— start —

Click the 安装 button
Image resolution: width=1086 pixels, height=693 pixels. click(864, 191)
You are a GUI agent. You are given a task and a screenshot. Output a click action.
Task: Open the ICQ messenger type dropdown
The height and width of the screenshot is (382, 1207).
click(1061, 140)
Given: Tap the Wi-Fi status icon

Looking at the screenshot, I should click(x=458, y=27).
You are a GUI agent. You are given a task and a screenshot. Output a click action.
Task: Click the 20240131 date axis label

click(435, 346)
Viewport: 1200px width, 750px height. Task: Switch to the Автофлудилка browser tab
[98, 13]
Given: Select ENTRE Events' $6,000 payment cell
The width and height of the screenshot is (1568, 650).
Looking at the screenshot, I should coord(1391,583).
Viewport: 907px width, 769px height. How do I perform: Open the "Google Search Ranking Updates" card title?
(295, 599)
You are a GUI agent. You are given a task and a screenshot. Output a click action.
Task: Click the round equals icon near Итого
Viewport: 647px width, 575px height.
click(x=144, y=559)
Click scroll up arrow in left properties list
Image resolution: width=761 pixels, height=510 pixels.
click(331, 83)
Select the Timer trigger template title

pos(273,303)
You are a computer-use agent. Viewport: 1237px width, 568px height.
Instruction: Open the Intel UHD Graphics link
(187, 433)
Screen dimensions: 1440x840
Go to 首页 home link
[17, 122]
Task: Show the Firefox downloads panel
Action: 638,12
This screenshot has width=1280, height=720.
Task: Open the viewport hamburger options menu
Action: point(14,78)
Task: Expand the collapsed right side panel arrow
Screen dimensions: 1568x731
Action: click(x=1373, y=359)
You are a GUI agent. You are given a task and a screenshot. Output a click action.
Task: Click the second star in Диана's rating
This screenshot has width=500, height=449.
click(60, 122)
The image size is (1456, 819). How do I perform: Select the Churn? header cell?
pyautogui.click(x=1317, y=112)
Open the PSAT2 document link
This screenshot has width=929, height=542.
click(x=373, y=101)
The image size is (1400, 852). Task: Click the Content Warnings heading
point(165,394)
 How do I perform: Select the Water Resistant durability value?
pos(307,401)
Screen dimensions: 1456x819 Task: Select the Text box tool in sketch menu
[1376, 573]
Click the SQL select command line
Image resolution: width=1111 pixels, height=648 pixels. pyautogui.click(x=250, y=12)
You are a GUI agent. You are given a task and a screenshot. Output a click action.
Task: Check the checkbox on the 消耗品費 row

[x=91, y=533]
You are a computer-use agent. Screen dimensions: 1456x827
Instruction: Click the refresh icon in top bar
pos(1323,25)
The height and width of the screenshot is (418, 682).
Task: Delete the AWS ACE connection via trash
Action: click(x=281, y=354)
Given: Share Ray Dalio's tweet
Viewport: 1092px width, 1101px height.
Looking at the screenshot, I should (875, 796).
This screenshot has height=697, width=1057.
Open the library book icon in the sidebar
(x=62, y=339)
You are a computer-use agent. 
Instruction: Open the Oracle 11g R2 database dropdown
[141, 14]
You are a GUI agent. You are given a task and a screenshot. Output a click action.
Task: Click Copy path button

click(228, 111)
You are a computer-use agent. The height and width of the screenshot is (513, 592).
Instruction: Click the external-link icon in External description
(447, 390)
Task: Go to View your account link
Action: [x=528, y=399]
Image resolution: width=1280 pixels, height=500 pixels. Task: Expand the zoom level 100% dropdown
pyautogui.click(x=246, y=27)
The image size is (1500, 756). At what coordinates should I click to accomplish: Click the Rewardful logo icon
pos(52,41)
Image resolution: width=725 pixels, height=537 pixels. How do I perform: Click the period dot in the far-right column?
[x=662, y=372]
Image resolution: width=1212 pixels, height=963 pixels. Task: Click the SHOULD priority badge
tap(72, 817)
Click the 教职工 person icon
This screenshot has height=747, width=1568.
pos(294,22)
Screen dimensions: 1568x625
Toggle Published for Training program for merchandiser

— end —

#### [Exercise brief]
Please copy the listing above exactly, from its first line through the line with "Action: click(x=1373, y=359)", both included.

#### [Solution for this exercise]
Click the 安装 button
Image resolution: width=1086 pixels, height=693 pixels. click(864, 191)
You are a GUI agent. You are given a task and a screenshot. Output a click action.
Task: Open the ICQ messenger type dropdown
The height and width of the screenshot is (382, 1207).
click(1061, 140)
Given: Tap the Wi-Fi status icon

Looking at the screenshot, I should click(x=458, y=27).
You are a GUI agent. You are given a task and a screenshot. Output a click action.
Task: Click the 20240131 date axis label

click(435, 346)
Viewport: 1200px width, 750px height. Task: Switch to the Автофлудилка browser tab
[98, 13]
Given: Select ENTRE Events' $6,000 payment cell
The width and height of the screenshot is (1568, 650).
Looking at the screenshot, I should coord(1391,583).
Viewport: 907px width, 769px height. How do I perform: Open the "Google Search Ranking Updates" card title?
(295, 599)
You are a GUI agent. You are given a task and a screenshot. Output a click action.
Task: Click the round equals icon near Итого
Viewport: 647px width, 575px height.
click(x=144, y=559)
Click scroll up arrow in left properties list
Image resolution: width=761 pixels, height=510 pixels.
click(331, 83)
Select the Timer trigger template title

pos(273,303)
You are a computer-use agent. Viewport: 1237px width, 568px height.
Instruction: Open the Intel UHD Graphics link
(187, 433)
Screen dimensions: 1440x840
Go to 首页 home link
[17, 122]
Task: Show the Firefox downloads panel
Action: 638,12
This screenshot has width=1280, height=720.
Task: Open the viewport hamburger options menu
Action: point(14,78)
Task: Expand the collapsed right side panel arrow
Screen dimensions: 1568x731
Action: click(x=1373, y=359)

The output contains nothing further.